In 1886, the American Federation of Labor passed a resolution calling for the adoption of the eight-hour work week, effective May 1, 1886. This is one of the most well-known facts on labor unions in the United States. The fight for fair work hours. Another thing the Unions accomplished? No more child labor.
In the following year, Oregon was the first state to make Labor Day an official public holiday. Then in 1894, it President Cleveland signed a law designating the first Monday of every September as an official federal holiday. The holiday, however, is still only mandatory for federal workers. Many labor movements following the official designation began encouraging non-federal workers to strike to ensure they would have that day off.
Labor Day is also recognized as the “unofficial last day of summer.” School starts back up, images of fall weather and Pumpkin Spice Lattes begin to clutter our Instagram feeds, and you apparently can’t wear white or seersucker until next year.
You might be asking, but isn’t there a labor-centered holiday in May as well? And isn’t that the one where businesses usually cover their windows in wood to ensure that their stores aren’t broken in to and destroyed? That’s a different “holiday” and let me explain.
It’s true. May has a radical and violent connotation, while September is remembered as the parade-then-picnic-type of holiday. May Day, or May 1st, emerged in 1886 (the same time as the September holiday) as an alternative. May 1st was already a time of celebration in European culture, and labor movements wanted to use this as an additional protest against unfair worker laws and practices. Many Labor scholars have said that this day is always radicalized because of the proximity to the May 4th Haymarket Affair in Chicago on May 4th 1886.
U.S. President Glover Cleveland pushed for the September date, rather than using May 1st as the official date because he was afraid that the designation of May 1st would tend to become a commemoration would strengthen socialist and anarchist movements. President Cleveland did not like labor unions, even though he was the one that signed the 1894 law that made the first Monday of September an official federal holiday.
There is still a debate around the necessity of unions, and whether they are good or bad. Check out this Huffington Post article that shows both sides of the argument.
But in my view, there is still a huge need for unions. This seemingly-innocent idea of having a sale on Labor Day is just one of the reasons why. This is a holiday for not working. It is a time to be doing the things that you as a human actually want to be doing, not slaving away worrying about making your performance numbers or whether your boss is happy with your quotas.

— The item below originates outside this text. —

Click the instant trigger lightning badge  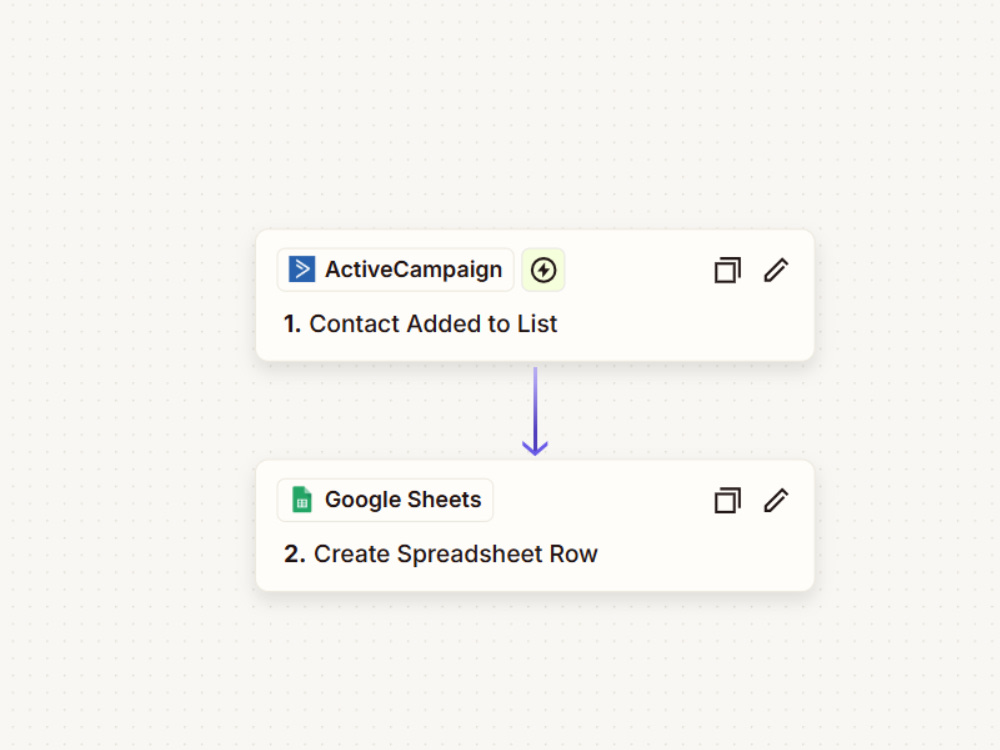tap(543, 270)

What does that mean for small businesses?
In the 21st century, small businesses are on the rise. In fact, 50% of all U.S. businesses are home-based. Entrepreneurs are everywhere. They are working towards that dream life for themselves outside of the eight-hour day of corporate life. We at A Simple Cookie are on that same path. We want to create work that we love, and not just work for work’s sake, as Timothy Farris writes about. In fact, we might be working for more than eight hours every day to make our dreams come true.
But there is a difference.
We are not forcing ourselves with busy work that does not have any meaning at the end of the day. Maybe we spend a few too many hours a week trying to figure out how to use Instagram properly. But we are making ourselves truly productive to create something that will have a lasting impact.
Maybe our impact will be just on a few people, or maybe our dream of creating a café that is centered around face-to-face communication will latch on to a greater public. Who knows?
What we do know, however, is that this is something that we are passionate about, and we are doing for ourselves, not for a boss or executive who is trying to push an inorganic service or product on the public just because they know how to market or advertise.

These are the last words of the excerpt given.